Broadly, the financial plan can be divided into 8 sub-components as under.

  1. Financial goals, which is the starting point setting out what you plan to achieve in specific terms

  2. The net worth statement, which is your balance sheet, indicates where you stand and how it looks vis-à-vis where you want to reach

  3. Budget and cash flow planning are more about flows. How much are your flows each month and how you can squeeze more out of each rupee

  4. The debt management plan is the key as you can never create serious wealth if you are stuck with a mountain of high-cost debt

  5. A retirement plan is essential because you are going to live much longer and so your money needs to last much longer

  6. Emergency funds are the safety buffer you can fall back upon in an emergency so you don’t disrupt your financial plan related investments

  7. Insurance cover for life, health, assets, and liabilities are the protection to your plan against uncertainties

  8. Have a will and an estate plan as you need to ensure a smooth transition of your wealth to your dependents

What are the Types of Financial Planning?

You can bracket financial planning under four heads as under.
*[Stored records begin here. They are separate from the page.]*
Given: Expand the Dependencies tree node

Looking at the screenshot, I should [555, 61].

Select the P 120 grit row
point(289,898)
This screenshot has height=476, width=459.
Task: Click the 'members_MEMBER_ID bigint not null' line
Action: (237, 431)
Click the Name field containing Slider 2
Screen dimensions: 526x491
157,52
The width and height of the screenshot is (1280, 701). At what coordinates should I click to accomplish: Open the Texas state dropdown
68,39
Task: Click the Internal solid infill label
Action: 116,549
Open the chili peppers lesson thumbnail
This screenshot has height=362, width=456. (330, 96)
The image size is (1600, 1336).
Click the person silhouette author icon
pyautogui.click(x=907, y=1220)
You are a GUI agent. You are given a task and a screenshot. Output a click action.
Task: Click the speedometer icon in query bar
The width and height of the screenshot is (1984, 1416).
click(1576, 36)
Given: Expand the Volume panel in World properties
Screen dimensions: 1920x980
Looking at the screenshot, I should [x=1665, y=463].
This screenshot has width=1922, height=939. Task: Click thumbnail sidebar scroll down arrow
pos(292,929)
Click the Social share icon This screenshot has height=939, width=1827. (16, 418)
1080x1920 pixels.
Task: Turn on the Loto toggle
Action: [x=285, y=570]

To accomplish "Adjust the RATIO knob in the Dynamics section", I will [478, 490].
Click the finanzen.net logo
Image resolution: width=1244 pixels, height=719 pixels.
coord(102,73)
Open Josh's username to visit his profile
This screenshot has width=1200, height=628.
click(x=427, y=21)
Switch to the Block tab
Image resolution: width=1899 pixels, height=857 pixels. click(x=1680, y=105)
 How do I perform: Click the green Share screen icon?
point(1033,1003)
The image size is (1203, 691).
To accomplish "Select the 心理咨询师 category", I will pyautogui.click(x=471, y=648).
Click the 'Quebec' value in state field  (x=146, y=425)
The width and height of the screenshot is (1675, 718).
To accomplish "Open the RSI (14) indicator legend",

  • The first is cash flow management, which deals with how you are going to have a budget, plug leakages in spending, and maximizes savings

  • The second is investment management which is all about smart investing to maximize the returns with optimal risk levels

  • The third is debt Management, which entails reducing the quantum of high-cost debt and consolidation of debt into smaller units

  • Finally, there is tax Management, which is about reducing your tax outflow and enhancing post-tax returns. After all, that is what you take home.

Frequently Asked Questions Expand All

If goals have to be meaningful, they must be SMART. That means:

  • Goals must be Specific in terms of outcomes

  • Goals must be Measurable in terms of financial implication

  • Goals must be Achievable in terms of not being impractical

  • Goals must be Realistic rather than putting too many restrictions or austerity

  • Goals must be Time-based i.e., with appropriate milestones

There are different ways to look at goals but the most acceptable is a 3-point classification as under of the term of goals.

  • Short term goals that are achievable over next 2 years. They can include vacationing, paying off a credit card, closing a personal loan, planning for gifts for a wedding etc.

  • Medium terms goals that are achievable over next 2 to 5 years. These typically include goals like margin money for home loan, exotic holiday, saving for a car etc

  • Long term goals like retirement, estate planning and planning for children education that can extend from 5 years to 20 years.